The server brings water in frosted bottle. Roman opens it himself. He drinks first. He makes a face that says it’s fine. I let out a breath. He keeps it simple. “Soup. Grilled fish. Rice. Fruit for dessert. Nothing that needs a sauce.” The server races away for our order.

“You picked some simple dishes.”

He nods. “Any idea why?”

It’s a test, so I think about my answer. “Because simple is fast, and fast is good, if we need to take off suddenly. And because it’s harder to hide poison in simple dishes.”

His proud smile hits somewhere low in my spine. “Precisely.”

True to his word, he tastes every dish before letting me eat. It feels ridiculous, especially because the restaurant is full enoughfor this to be awkward. But I’d rather be awkward and safe than normal and dead.

I’m curious about my husband. It’s weird to think of him as a stranger, but we practically are in most ways. “Tell me something about you. Something I don’t know.”

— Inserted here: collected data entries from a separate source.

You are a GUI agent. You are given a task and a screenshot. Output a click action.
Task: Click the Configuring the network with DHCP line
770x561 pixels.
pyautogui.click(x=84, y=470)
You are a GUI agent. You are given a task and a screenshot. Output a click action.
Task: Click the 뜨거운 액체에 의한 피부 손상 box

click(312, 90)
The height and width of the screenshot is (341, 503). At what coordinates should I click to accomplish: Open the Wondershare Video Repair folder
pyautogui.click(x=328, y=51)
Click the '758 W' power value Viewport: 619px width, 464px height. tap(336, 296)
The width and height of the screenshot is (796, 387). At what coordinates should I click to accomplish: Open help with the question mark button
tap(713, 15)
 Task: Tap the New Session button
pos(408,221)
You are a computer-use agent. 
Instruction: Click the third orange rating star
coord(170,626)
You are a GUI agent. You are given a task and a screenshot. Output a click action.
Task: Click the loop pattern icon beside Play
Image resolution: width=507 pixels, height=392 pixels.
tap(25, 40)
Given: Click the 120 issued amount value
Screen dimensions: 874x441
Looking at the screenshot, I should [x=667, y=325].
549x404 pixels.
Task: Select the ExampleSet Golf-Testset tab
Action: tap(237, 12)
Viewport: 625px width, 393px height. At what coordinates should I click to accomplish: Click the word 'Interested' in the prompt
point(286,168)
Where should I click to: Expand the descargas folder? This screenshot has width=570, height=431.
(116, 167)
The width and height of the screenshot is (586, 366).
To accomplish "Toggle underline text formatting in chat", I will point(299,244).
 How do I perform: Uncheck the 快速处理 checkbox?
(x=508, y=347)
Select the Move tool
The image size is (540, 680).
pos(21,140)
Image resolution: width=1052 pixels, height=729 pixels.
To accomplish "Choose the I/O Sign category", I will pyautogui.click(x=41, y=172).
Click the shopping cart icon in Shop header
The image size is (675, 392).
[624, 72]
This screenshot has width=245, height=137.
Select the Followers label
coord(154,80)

He turns the stem of his glass once and sets it in the sand-filled candle tray. “You deserve a gentle story. I do not have one for this.”

“Gentle stories never interested me, Roman. Not even when I was a kid. I always preferred the truth. History, mythology, that kind of thing. Try me.”

He folds his napkin in his lap and takes a deep breath, before knocking back more wine. “Very well. Do you know I was married before?”

“Vitaly’s mother?”

He nods. “Did he ever tell you about her?”

“He said he had more in common with her than you, and that’s why you didn’t want him to take over your role.”

His laugh is short and bitter. “He’s not far off. Bridgette was her name. My father’s favorite assassin had daughters. The assassin, who went by Caine, had been hired by my father’s rivals to take him out. He said I could save his life if I married Bridgette.”

“You married her to save his life?”

“He was my father. He was pakhan. I did what any good son in the Bratva would do.”

“That’s nuts.”

He smiles. “I married you to save four lives. Our sons, yours, and mine. Is it all that different?”

The realization makes me laugh. “I guess not. What was Bridgette like?”

“She was never asked what she wanted. I think that grated on her more than anything. She was raised by an assassin to be one herself. Powders. Tinctures. Timing. She was a sharpshooter, as well. And skilled with knives, both throwing and standard. Sitting next to her was like sitting in a tiger’s cage.”